Background: Peer observation and feedback (POF) is a well-documented tool for faculty development for both medical and non-medical educators. However, in our hospital medicine division of over 150 faculty at an urban academic center, only 16 peer observations were completed in the 2022-2023 academic year as part of our division’s voluntary, formally structured peer observation program. While barriers to POF in pediatric hospital medicine have been studied, there are none defined in the literature for adult hospitalists. We aimed to explore the perceived barriers and benefits to POF that may be contributing to low participation among hospitalists.

Methods: We created a 15-question web-based survey to define current practices and attitudes of adult hospitalists toward POF, with a focus on their perceived barriers to and benefits of participation. We distributed the survey to all hospitalists (n=218) within the 3 hospital medicine divisions (including 4 main inpatient sites) in our urban academic institution.

Results: There were 49 responses (22% response rate), with representation from all inpatient sites, genders, experience levels, and past POF participation (Table 1). Most respondents (95%) felt that there are professional development benefits to participating in POF, with perceived benefits in observation of multiple domains including teaching activities (95%) and clinical management (89%). Among barriers to participating in POF, the highest ranked were: 1) worrying about observer judgement 2) not knowing enough about the benefits of peer observation, and 3) taking too much time to set up an observation. Notably, stratifying by gender, years practicing as a hospitalist, and prior participation in POF revealed divergent results (Table 2). “Worry about observer judgement” was the top barrier for females, those that have been practicing hospitalists for 5 years or less, and hospitalists with prior POF participation. Meanwhile, “takes too much time to set up a POF session” was the top barrier for males and those who have been in practice for 6 years or more.

Conclusions: We successfully launched a multi-site study with adult hospitalists to better understand perspectives and barriers to POF. While most hospitalists perceive that POF will contribute to their professional development and generally desire some form of POF, there are numerous barriers that make participating in POF challenging. This study provides considerations for designing and optimizing POF programs to make them as broadly accessible and inviting as possible. Further innovations are needed to address these barriers, and subsequent studies to understand their impact.
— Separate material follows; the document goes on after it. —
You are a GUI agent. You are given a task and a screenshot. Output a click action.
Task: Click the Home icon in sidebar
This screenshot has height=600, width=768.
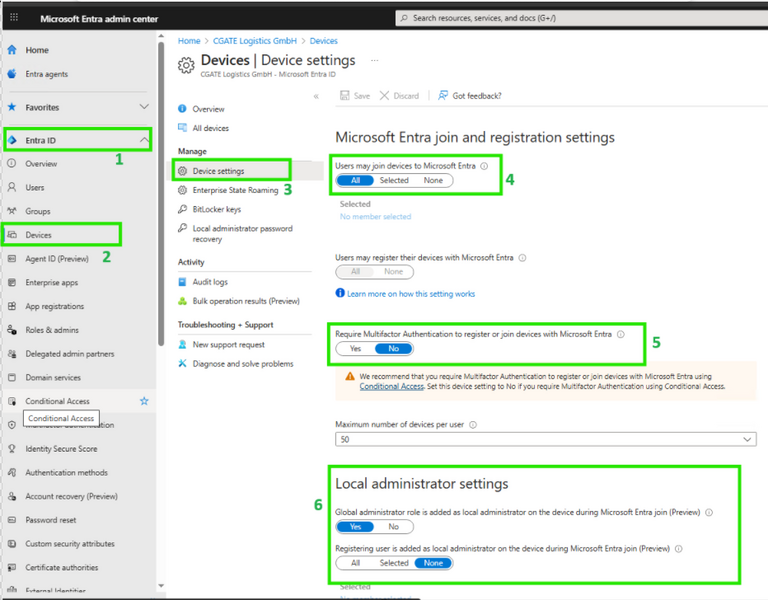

IMAGE 1: Table 1. Demographics of survey respondents. *49 total surveys completed but not all respondents completed demographics data. Percentages are calculated based on total number of survey responses for particular demographic question (n=37 for gender, years in practice, and primary clinical site; n=48 for prior POF participation). **Academic medical center and affiliated community hospital is under one hospital medicine division.

IMAGE 2: Table 2. Top 3 perceived barriers stratified by demographics.